▶ [TASKS FOR THIS EXERCISE]
1. Using the trampoline safety article below, decide whether each statement agrees with it. Answer yes or no for each, and quote the exact words from the article that settle it.

(a) Most trampoline injuries happen when jumpers fall off the trampoline.
(b) Parents should keep children younger than 6 off full-sized trampolines.
(c) Younger kids break bones more often because their bones are more flexible.
2. Answer these questions from the trampoline safety article below, putting each answer on its own line with the same letter.

(a) Which age group has seen an especially large rise in trampoline injuries?
(b) Who is the preferred spotter?
(c) What does double bouncing place on a jumper's legs?
3. Resume writing the trampoline safety article below, starting right after its last line.

▶ [PROVIDED PASSAGE]

• • • • •

Children's Hospital Colorado

The Top Tips for Trampoline Safety

Trampolines are really fun. It’s why they’re so popular with kids and adults alike. Jumping can be great exercise for the whole body, yet it doesn’t feel like traditional exercise because it’s so enjoyable. But, as with any activity or sport, there is trampoline risk — especially for younger kids and especially if jumpers aren’t following trampoline safety rules.

An increasing number of injuries

Children’s Hospital Colorado pediatric orthopedic surgeon Gaia Georgopoulos, MD, and her team have seen a steady increase over the past few years in the number of trampoline injuries in kids of all ages, but especially in kids between the ages of 5 and 9. “And a lot of those injuries are factures,” she says.

A fracture, commonly known as a broken bone, can happen more often in younger kids because their bones are more flexible.

Most trampoline injuries are due to jumpers bumping into each other, trying to do stunts or double bouncing each other. Double bouncing is when the rebound energy of the trampoline causes a jumper to go higher but also places excessive force on their legs. Dr. Georgopoulos says parents may be able to reduce trampoline injury risk if they keep the following things in mind:

Trampolines aren’t for all ages.

Parents should only allow children age 6 and older to jump on a full-sized trampoline and should closely monitor the activity of kids age 10 and under. Ideally, there should be a spotter, says Dr. Georgopoulos, preferably an adult.

A cage around the trampoline isn’t always safer.

Although some injuries do occur by falling off the trampoline or by falling into the frame or springs, the vast majority of injuries occur while jumping on the trampoline.

Injury can happen at an indoor trampoline park, too.

• • • • •

▶ [SUPPLIED DATA]

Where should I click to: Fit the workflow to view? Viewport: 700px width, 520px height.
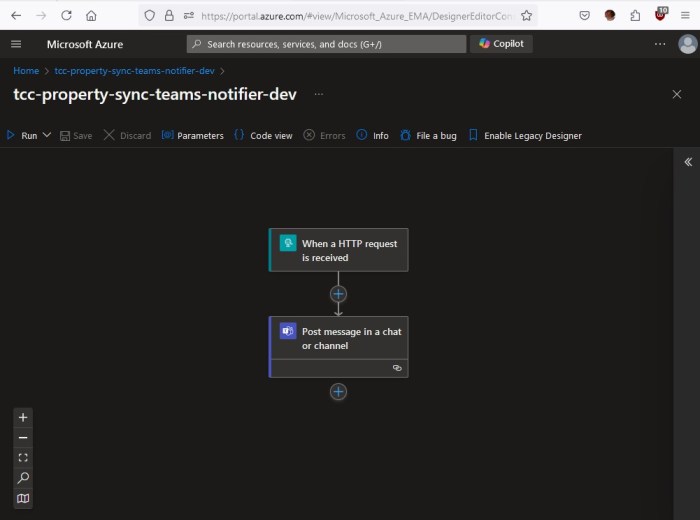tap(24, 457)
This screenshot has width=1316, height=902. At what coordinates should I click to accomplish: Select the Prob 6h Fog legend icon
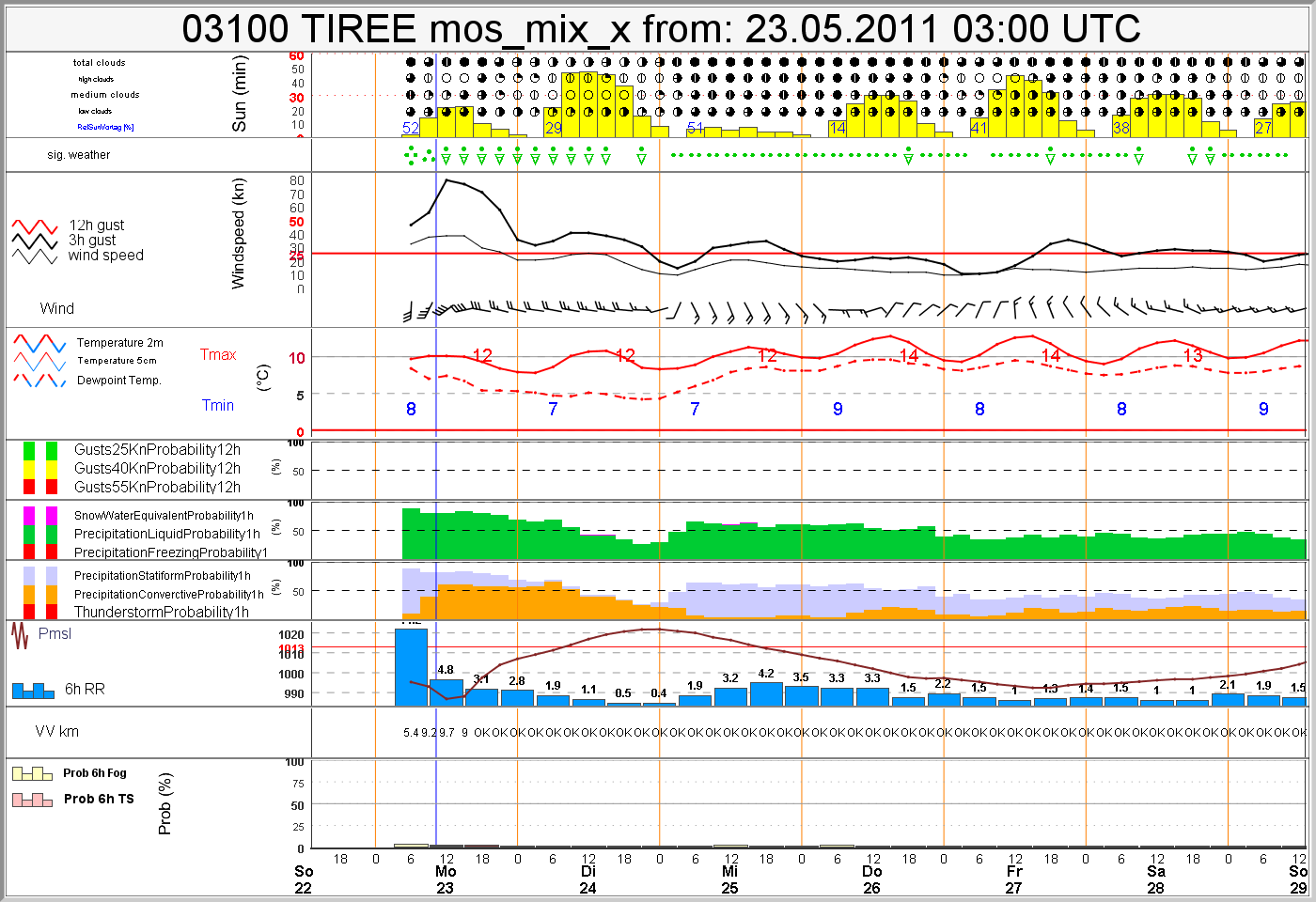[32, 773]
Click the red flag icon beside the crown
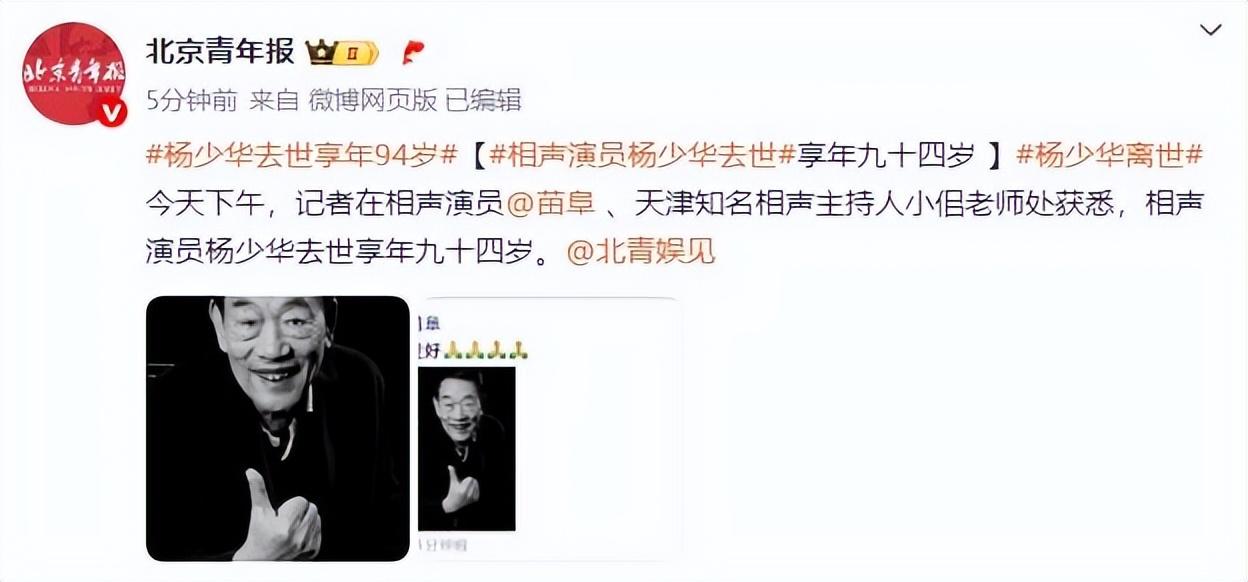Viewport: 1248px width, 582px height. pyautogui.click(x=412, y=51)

• • • • •

▶ [RESPONSES TO THE EXERCISE]
1.
(a) No: "the vast majority of injuries occur while jumping on the trampoline."
(b) Yes: "Parents should only allow children age 6 and older to jump on a full-sized trampoline"
(c) Yes: "can happen more often in younger kids because their bones are more flexible."

2.
(a) Kids between the ages of 5 and 9
(b) An adult
(c) Excessive force

3.
Injuries aren’t limited to backyard trampolines. Dr. Georgopoulos says that her team sees patients with injuries that occur at an indoor bounce park or inside jumping park, or even on a bounce house, and she advises parents to closely monitor their child’s activity there, as well.

Additional tips to reduce the risk of injury

The U.S. Consumer Product Safety Commission offers several other trampoline safety tips to reduce trampoline risk:

  • Only one person at a time should jump on the trampoline.
  • Do not allow jumpers to attempt somersaults.
  • Always keep the trampoline springs covered with padding.
  • Do not place the trampoline near trees or other structures.
  • Supervise all children on trampolines.
  • Do not place a ladder near the trampoline because small children can potentially climb the ladder and jump unassisted.

Does your insurance company cover trampoline-related injuries?

Another thing for parents to consider is whether their homeowners insurance covers injuries sustained from trampolines. Many insurance companies have exclusions for trampoline injuries in their policies.

Parents should know that if they own a trampoline, they could be responsible for medical bills and legal costs if children, other than their own, are injured while playing on their trampoline.